Capital News Service
LANSING- A home built on a crumbling foundation is sure to fall.
And lawmakers should follow the same philosophy when dealing with the development of children, says K.P. Pelleran, director of Fight Crime: Invest in Kids Michigan.
Nearly 95 percent of a child’s brain develops by age 5, so it’s vital that the Legislature consider the impact of early childhood education instead of “balancing the budget on the backs of babies,” Pelleran said.
Fight Crime: Invest in Kids Michigan is a nonprofit anti-crime organization composed of 350 police chiefs, sheriffs, prosecutors and other law enforcement leaders.
Endeavors such as the 0-3 Secondary Prevention Initiative, which provides grants to programs focused on improving school readiness and parent/child interaction, and the Great Parents, Great Start Continuation Grants that fund programs to educate parents on child development, could fall victim to $200 million in cuts to funding.
Instead of boasting about the number of criminals he locks up each year, Lapeer County Prosecuter Byron Konschuh said it is more logical to fight crime by setting children on the right path during crucial developmental years.
“It makes long-term sense,” Konschuh said. “We won’t see it in a year or two, but in 10 to 15 years we may see an increase in crime. Statistically, people who do well in school are more likely to be law-abiding citizens.”
Pelleran said continuing to support early education could prevent youngsters from turning to lives of crime and potentially shave Michigan’s $2 billion-a-year incarceration expenses by $500 million annually.
“Kids who have access to these programs are less likely to not fail a class,” Pelleran said. “They will normally have higher salaries and they become part of the tax base instead of the tax burden. We’re going to pay now or later, but it’s a whole lot cheaper early.”
Senate Education Committee Chair Wayne Kuipers, R-Holland, said school districts will have to be more creative with donations to maintain early childhood programs.
“My hope would be that school districts would figure out ways to integrate private foundation money and corporate money into early childhood education programs at the local level,” he said.
The percentage of Michigan’s 70,000 inmates who received quality instruction in their formative years is “miniscule,” said Elizabeth Arnovits, executive director of the Michigan Council on Crime and Delinquency.

Given information:
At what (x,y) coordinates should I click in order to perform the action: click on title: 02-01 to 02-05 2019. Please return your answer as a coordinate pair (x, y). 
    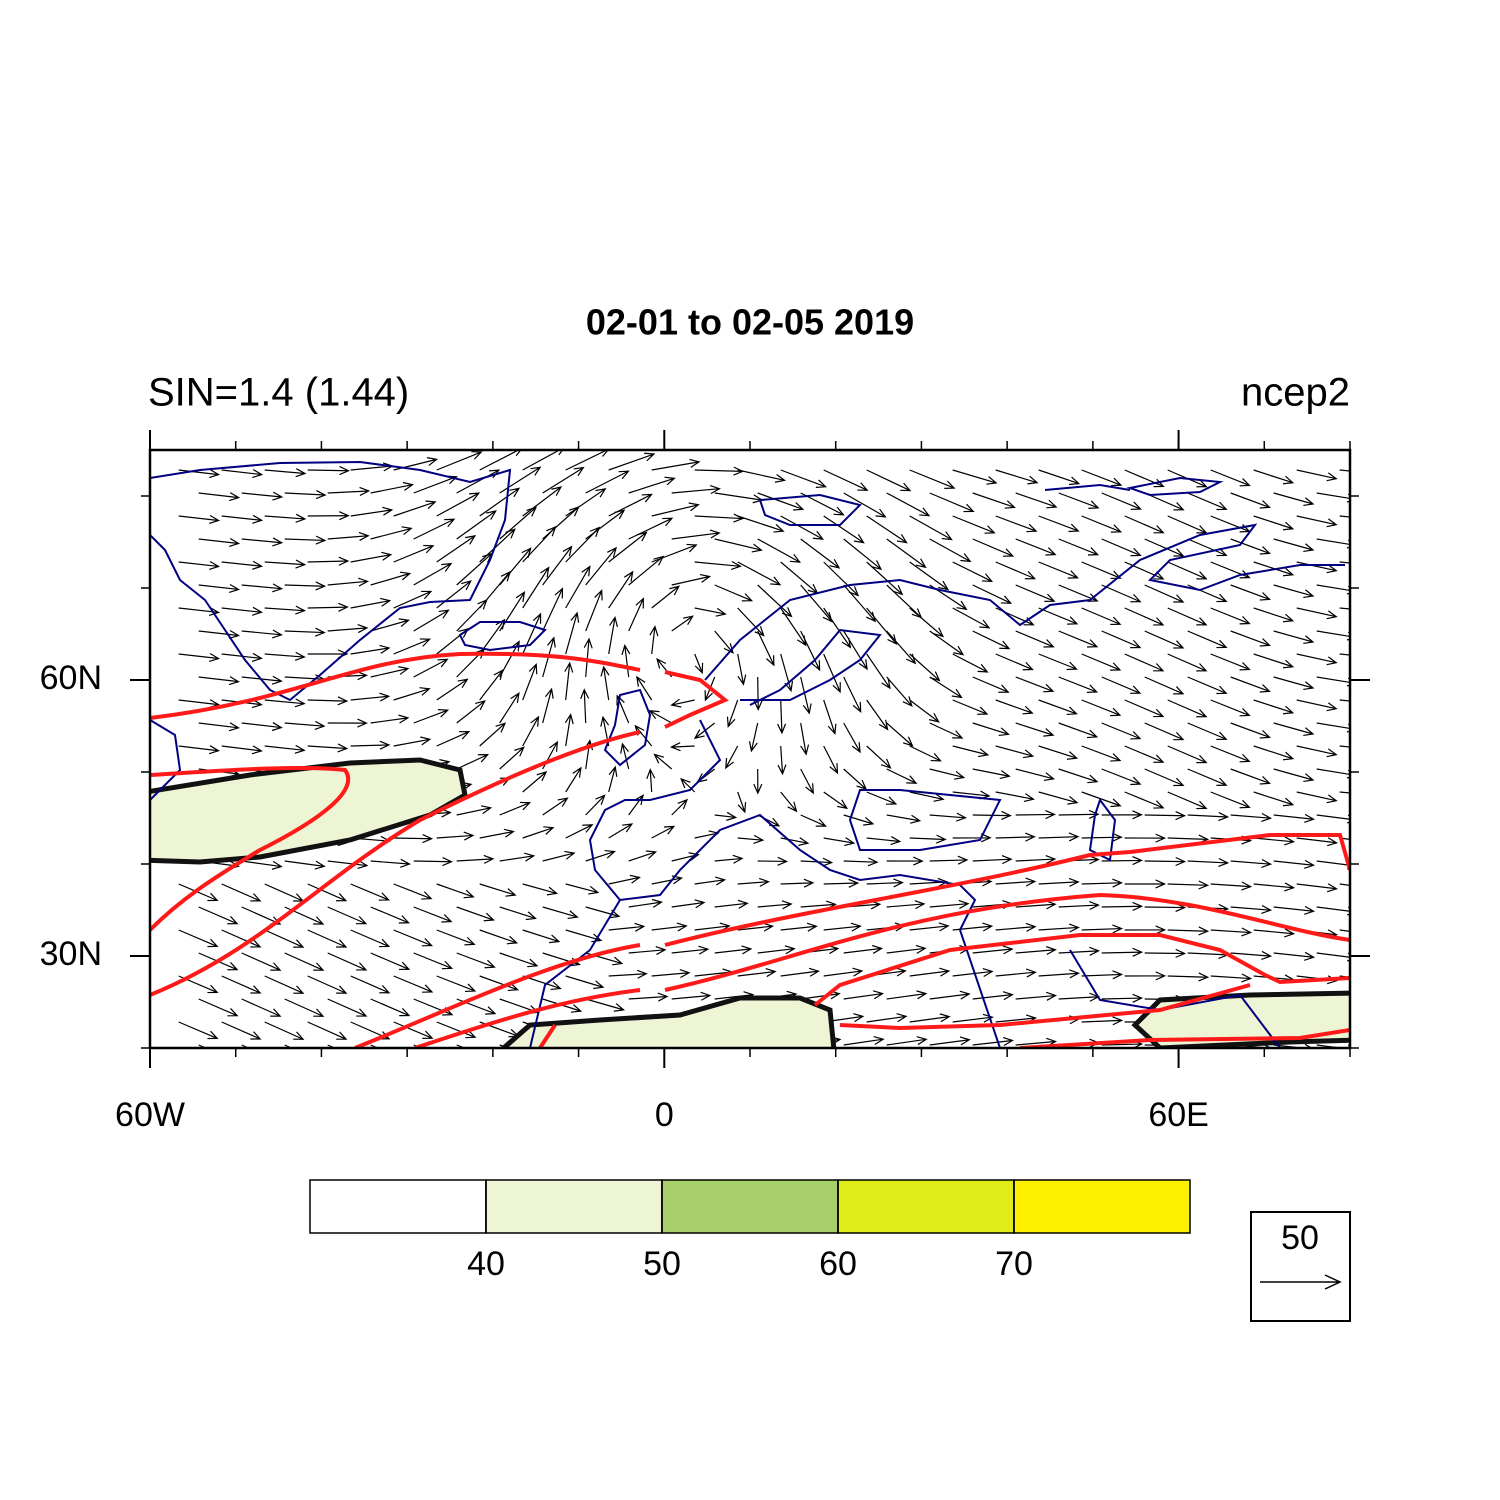
    Looking at the image, I should click on (750, 322).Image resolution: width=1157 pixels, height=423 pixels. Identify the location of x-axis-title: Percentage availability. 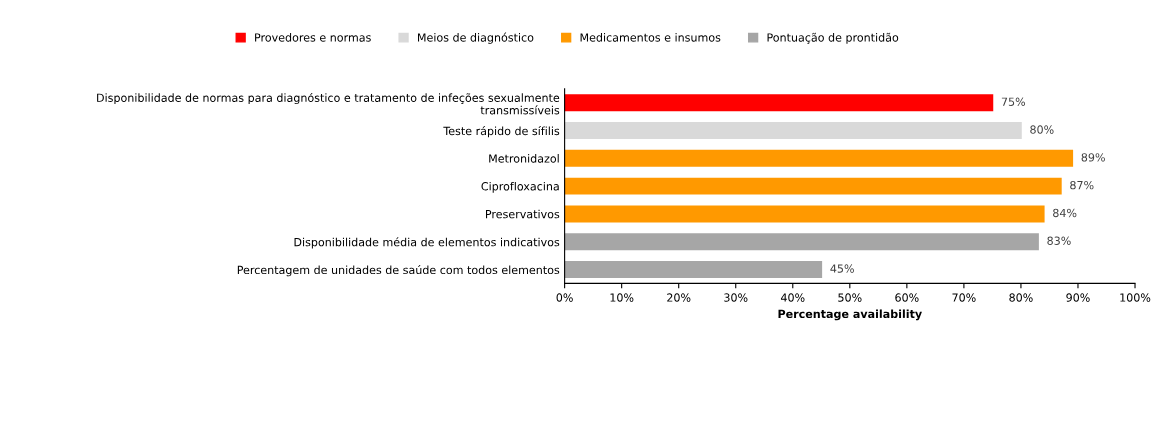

Work order 1:
According to the article on early childhood education funding, how many members make up Fight Crime: Invest in Kids Michigan?
Work order 2:
Reproduce the article on early childhood education funding from "Pelleran said continuing" up to and including "by $500 million annually.".
Work order 3:
Write the next part of the news story about early childhood education funding in Michigan, picking up after its final sentence.

Written reply 1:
350 police chiefs, sheriffs, prosecutors and other law enforcement leaders.

Written reply 2:
Pelleran said continuing to support early education could prevent youngsters from turning to lives of crime and potentially shave Michigan’s $2 billion-a-year incarceration expenses by $500 million annually.

Written reply 3:
A study that followed 123 poverty-stricken African-American children in Ypsilanti from ages 3 and 4 to 40 found that students who didn’t enroll in a preschool program were five times more likely to be chronic lawbreakers by age 27 than those who did.
By age 40, those who didn’t participate were twice as likely to be arrested for violent crimes, four times more likely to be arrested for drug felonies and 85 percent more likely to have been sent to prison or jail.
Many youths in the juvenile system lacked the necessary support early on that could’ve aided their “ethical and mental development,” Arnovits said.
Early childhood education “provides kids with a step up on the learning process and identifies disabilities and learning problems,” Arnovits said. “The majority of the children are below the level they should be at. A sizable proportion has a learning disability, and if you don’t catch them, it can be a lifelong problem.”
Many students who drop out of school and commit crimes come from broken homes where parents aren’t around, said Rep. Joel Sheltrown, D-West Branch, a member of the House Education Committee.
Students may struggle because the school setting “is the only normalcy will see,” Sheltrown said. “They’re significantly behind. If we get to them early, we can have great success.”
Pelleran said supporting early childhood education has become a moral issue.
“Our members know we can’t build more prisons to solve the problem of crime,” Pelleran said. “These kids don’t have a high-priced lobbyist in Lansing. What does that say about us as a society?”